Paul - Mario Pagliaro's blog

Tuesday, January 23, 2007

 

No, Rudy, biology is not chemistry

Rudy Baum sadly reports the Economist opinion on chemistry commenting this year's Nobel science prizes:

"The chemistry prize is for a piece of X-ray crystallography, a favourite subject of the academy's prize committees over the decades, and a way of awarding an extra physiology prize (since X-ray crystallography is used mainly to examine large biological molecules) without confessing that much of the intellectual oomph has gone out of chemistry in the century since Alfred Nobel, himself a chemist, drew up his will."
Rudy argues instead that chemistry "has hardly lost its intellectual oomph" and that "the reason so many Nobel Prizes in Chemistry are being awarded for discoveries that are biological in nature is because biology has effectively become a chemical science".

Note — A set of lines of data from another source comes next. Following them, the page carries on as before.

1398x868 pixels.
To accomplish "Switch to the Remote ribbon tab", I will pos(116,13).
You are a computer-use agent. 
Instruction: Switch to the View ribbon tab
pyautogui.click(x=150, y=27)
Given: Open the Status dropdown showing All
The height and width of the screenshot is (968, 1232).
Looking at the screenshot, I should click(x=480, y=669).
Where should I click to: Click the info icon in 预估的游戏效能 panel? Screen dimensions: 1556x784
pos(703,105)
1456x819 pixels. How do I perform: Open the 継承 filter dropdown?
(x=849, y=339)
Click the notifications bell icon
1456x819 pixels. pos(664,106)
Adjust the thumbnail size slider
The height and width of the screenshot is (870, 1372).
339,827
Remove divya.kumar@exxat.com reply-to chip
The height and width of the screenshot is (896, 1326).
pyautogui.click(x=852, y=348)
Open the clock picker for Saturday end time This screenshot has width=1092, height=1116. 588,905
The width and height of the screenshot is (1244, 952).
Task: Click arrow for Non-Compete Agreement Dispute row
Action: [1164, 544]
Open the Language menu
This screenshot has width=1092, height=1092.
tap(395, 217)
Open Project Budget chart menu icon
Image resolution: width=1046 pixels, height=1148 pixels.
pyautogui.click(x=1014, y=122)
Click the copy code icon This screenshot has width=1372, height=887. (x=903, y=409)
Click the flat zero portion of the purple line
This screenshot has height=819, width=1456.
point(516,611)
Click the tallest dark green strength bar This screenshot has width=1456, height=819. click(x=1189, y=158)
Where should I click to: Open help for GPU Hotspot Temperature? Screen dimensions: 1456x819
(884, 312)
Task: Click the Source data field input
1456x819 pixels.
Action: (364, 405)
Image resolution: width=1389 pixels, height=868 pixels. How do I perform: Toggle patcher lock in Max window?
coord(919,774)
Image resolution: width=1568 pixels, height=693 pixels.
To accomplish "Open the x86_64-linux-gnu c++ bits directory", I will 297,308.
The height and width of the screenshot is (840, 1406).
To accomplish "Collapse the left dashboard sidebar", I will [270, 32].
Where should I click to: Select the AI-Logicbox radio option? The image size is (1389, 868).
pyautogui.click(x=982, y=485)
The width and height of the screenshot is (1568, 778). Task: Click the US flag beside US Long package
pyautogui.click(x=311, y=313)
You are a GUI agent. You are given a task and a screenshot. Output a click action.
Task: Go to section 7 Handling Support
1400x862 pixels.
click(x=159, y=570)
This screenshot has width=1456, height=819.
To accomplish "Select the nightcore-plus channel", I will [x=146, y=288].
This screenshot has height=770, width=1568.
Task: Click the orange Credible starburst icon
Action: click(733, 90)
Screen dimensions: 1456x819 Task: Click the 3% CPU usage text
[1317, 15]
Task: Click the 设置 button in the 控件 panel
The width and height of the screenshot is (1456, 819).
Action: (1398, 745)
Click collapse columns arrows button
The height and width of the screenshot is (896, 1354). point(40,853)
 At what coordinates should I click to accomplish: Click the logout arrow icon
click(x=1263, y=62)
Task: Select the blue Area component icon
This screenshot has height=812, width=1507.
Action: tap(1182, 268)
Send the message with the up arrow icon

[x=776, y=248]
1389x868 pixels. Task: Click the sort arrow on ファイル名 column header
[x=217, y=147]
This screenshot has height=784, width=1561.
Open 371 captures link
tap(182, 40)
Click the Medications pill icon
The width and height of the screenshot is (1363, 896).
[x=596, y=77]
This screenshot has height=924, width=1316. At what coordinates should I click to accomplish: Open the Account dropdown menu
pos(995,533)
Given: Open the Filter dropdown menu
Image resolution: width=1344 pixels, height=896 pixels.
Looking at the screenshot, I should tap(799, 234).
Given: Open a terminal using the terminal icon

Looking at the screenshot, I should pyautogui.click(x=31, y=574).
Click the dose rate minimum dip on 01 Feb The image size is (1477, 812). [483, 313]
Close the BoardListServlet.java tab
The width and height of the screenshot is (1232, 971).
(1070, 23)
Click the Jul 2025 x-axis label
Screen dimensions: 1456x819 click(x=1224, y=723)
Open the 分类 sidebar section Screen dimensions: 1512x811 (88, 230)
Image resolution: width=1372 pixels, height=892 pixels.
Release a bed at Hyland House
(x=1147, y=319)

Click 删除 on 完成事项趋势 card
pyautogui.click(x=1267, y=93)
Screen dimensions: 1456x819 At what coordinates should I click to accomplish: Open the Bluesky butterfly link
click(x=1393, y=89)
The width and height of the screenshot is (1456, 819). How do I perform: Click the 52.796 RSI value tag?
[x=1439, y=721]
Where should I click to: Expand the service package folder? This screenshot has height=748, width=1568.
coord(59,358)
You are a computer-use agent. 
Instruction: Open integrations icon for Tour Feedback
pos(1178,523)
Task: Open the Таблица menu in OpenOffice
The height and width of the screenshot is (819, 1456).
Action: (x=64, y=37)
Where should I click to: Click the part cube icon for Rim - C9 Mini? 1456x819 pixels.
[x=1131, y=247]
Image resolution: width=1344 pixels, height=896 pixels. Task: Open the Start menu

I am afraid Rudy is not much convinced as he concludes that "we (chemists) do need to do a better job communicating the intellectual vitality of chemistry to the public".

That's not the point, Rudy. We do need to do a (radically) better job communicating the intellectual value of chemistry to chemistry practitioners. And that's one of the main objective of the new Institute for Scientific Methodology: close the gap between science and culture. And elucidate the foundations of disciplines to young scientists.